To figure out the why behind which content works where, “we hypothesize, strategize around it and test, test, test,” Kertesz said.

Portfolio management

Scaled DTC marketers don’t limit their scope to a handful of walled gardens. They must cultivate massive stables of influencers, podcasts, content creators and publishing partners that can be dialed up or down at a moment’s notice as well.

If you listen to podcasts, for instance, you probably have heard Manscaped ads.

“We have a program that goes from the biggest podcasts to nano podcasts,” Kertesz said. The company creates direct buying channels (Manscaped prefers host-read ads, so it can’t often use programmatic placements).
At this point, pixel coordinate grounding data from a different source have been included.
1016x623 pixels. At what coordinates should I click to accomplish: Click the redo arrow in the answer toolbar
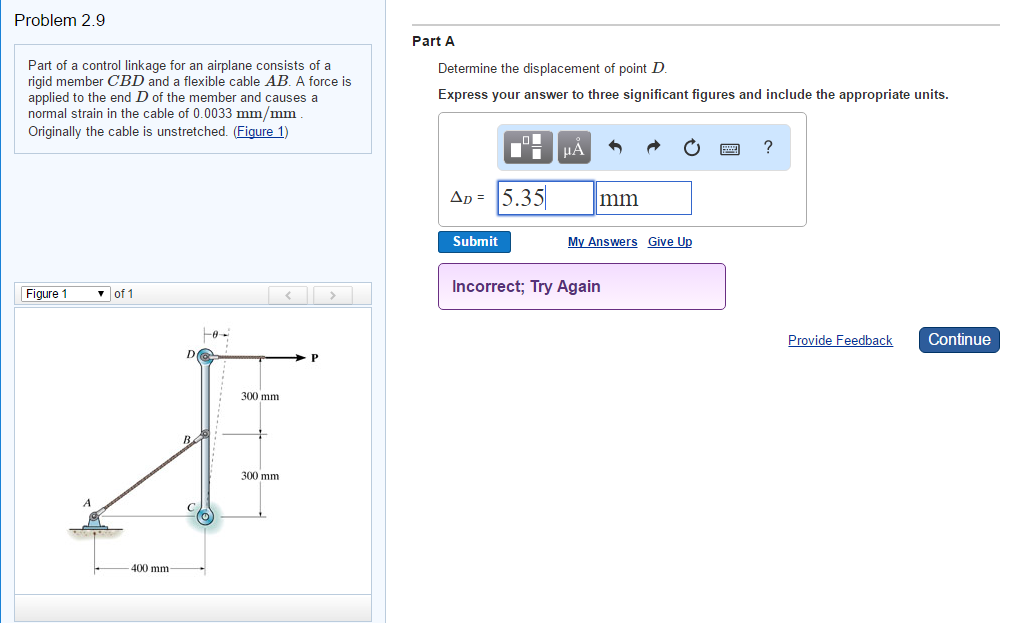click(653, 147)
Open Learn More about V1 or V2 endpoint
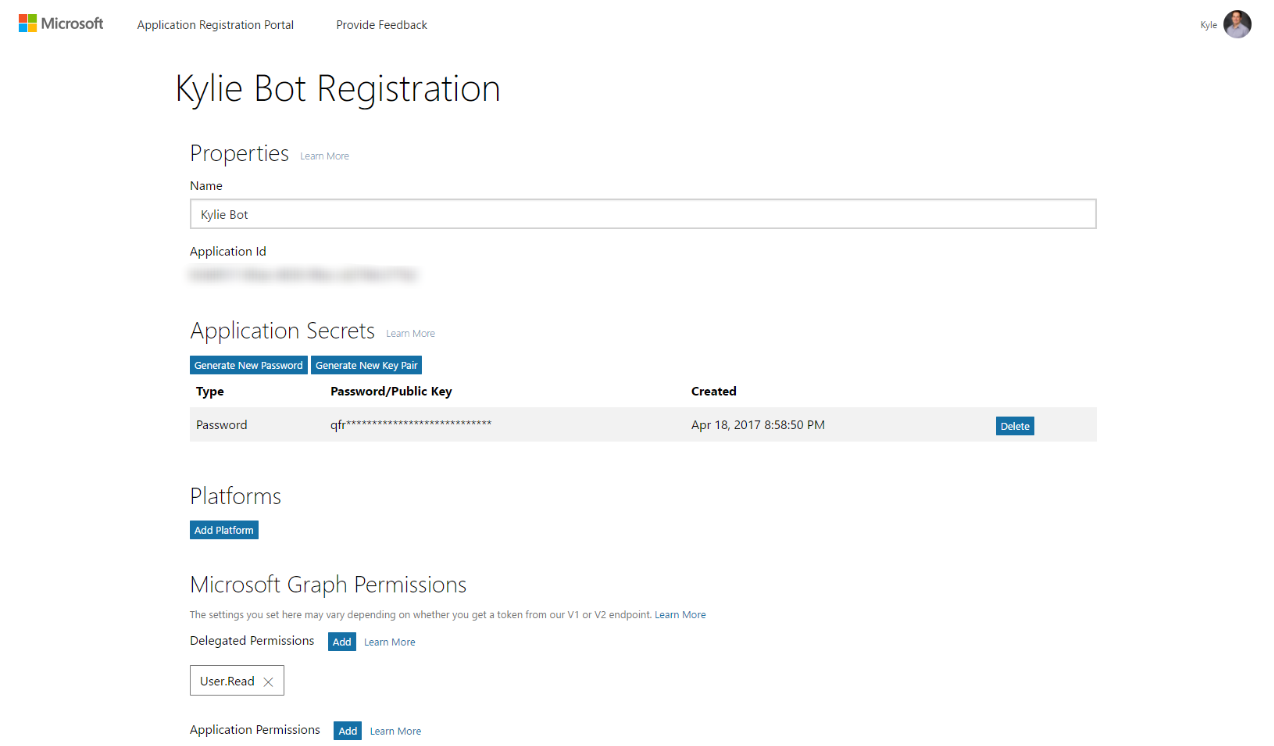This screenshot has height=746, width=1274. tap(680, 615)
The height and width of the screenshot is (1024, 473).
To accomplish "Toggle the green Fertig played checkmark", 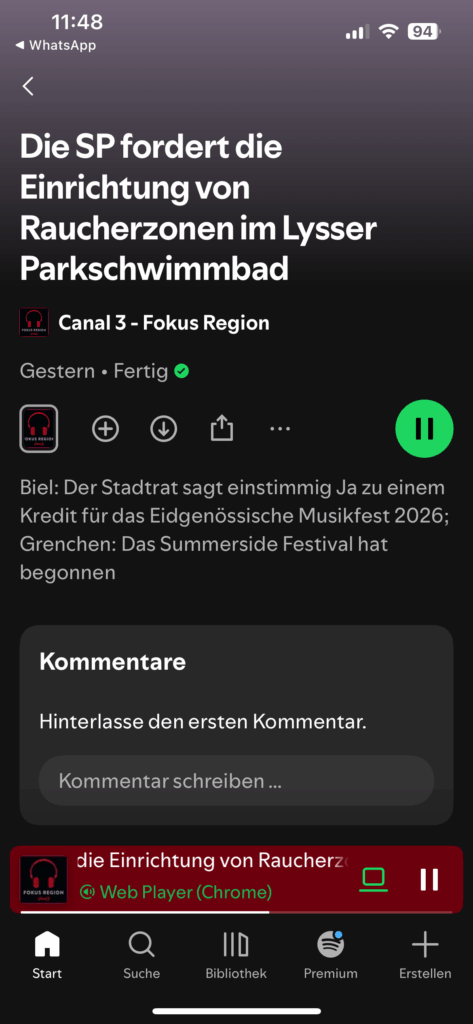I will (182, 372).
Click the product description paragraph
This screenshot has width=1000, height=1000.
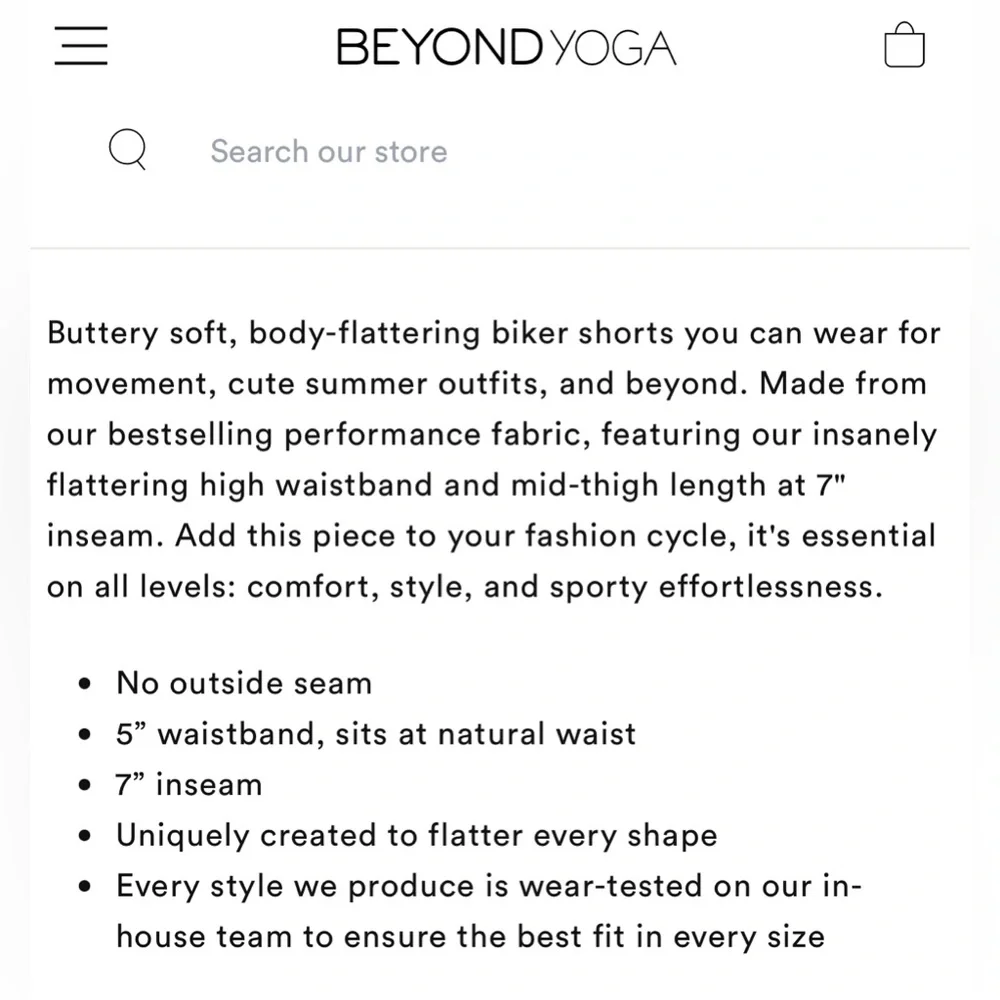pos(493,459)
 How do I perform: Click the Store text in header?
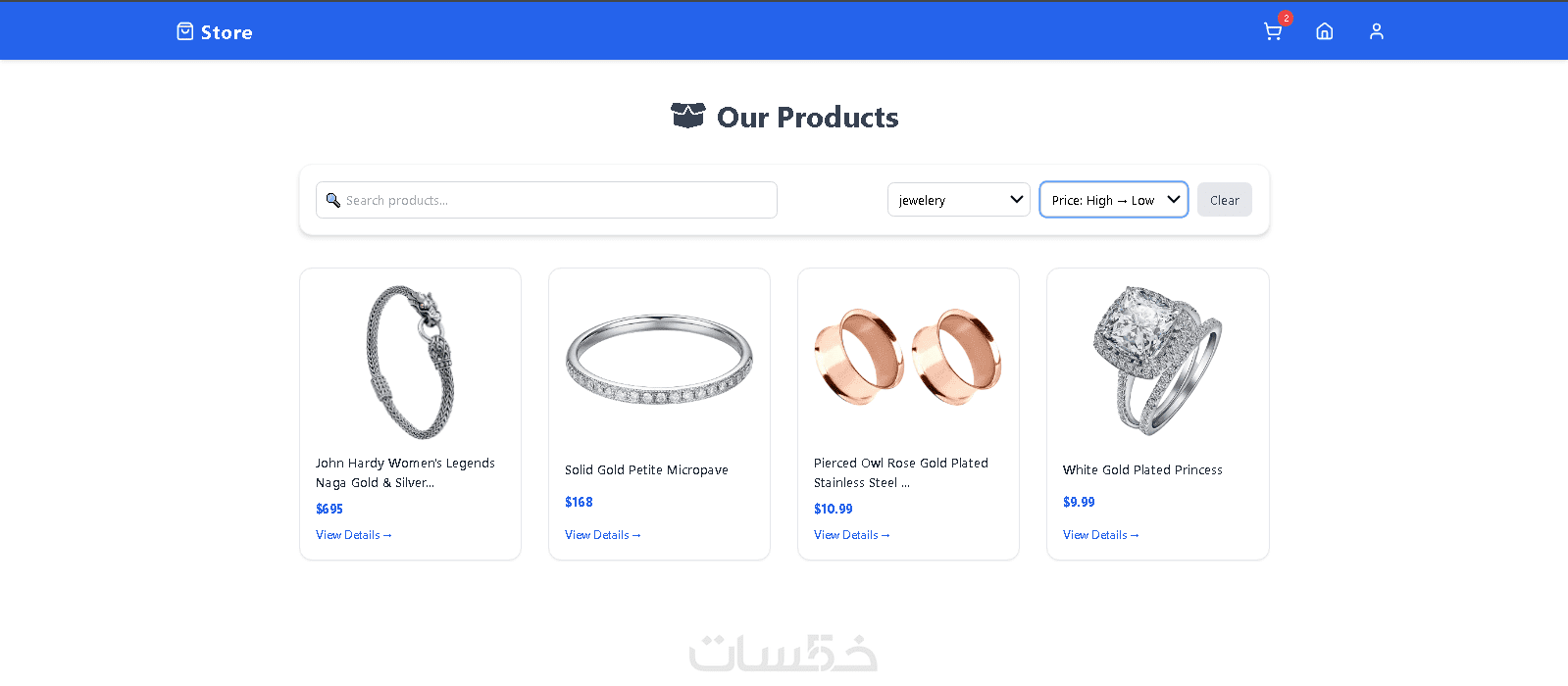(227, 32)
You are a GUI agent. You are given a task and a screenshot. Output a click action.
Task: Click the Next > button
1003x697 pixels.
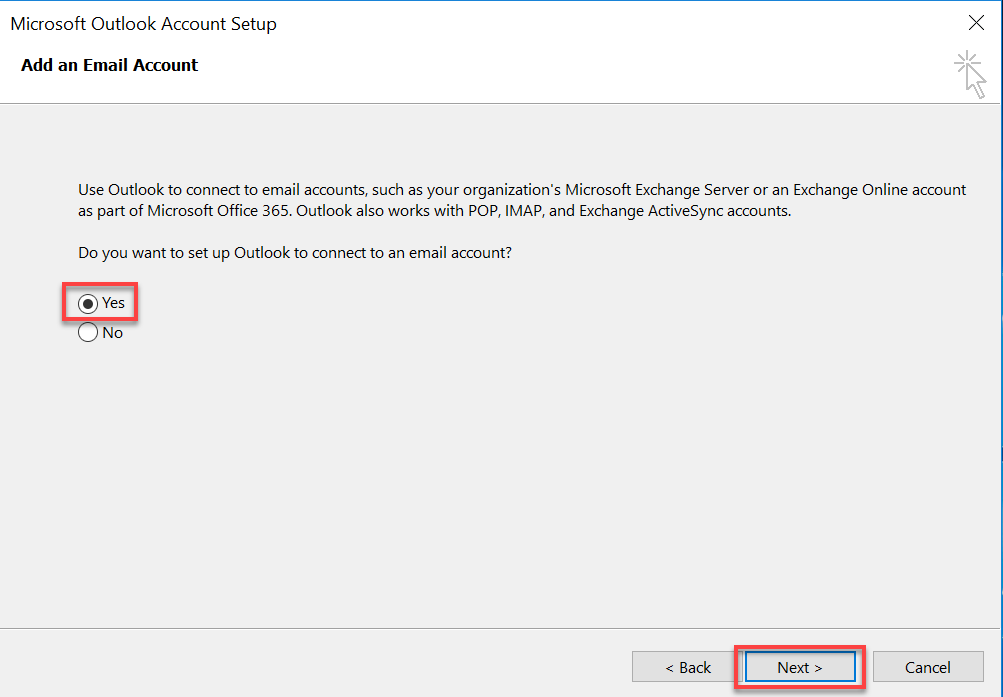[799, 667]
The same mentality applies to how the company approaches influencers, he said. Manscaped has worked with more than 1,000 influencers, ranging from huge celebrities (Channing Tatum is an investor and endorser) to nano-influencers with perhaps a thousand followers.

“We became experts at managing campaigns from big to very small and making them efficient in both ways,” Kertesz said.

Sports marketing follows the same trend, he said. Manscaped has gone big with some prominent sponsorships: It’s an official UFC sponsor and has an NFL marketing partnership with the San Francisco 49ers.

“But then we have smaller, regional partnerships that allow us to be funny and irreverent in ways that appeal to people in more local ways,” he said. Manscaped struck a partnership with the South Carolina Gamecocks (groan) as well as with Ball State in Indiana.

It can all feel like a lot of wasted energy, what with the constant testing and quickly dialing spend up or down, Kertesz said.

“If you’re making one-size-fits-all decisions, it’s much easier,” he said. “But you’re going to find yourself making false assumptions and wasting spend even more quickly.”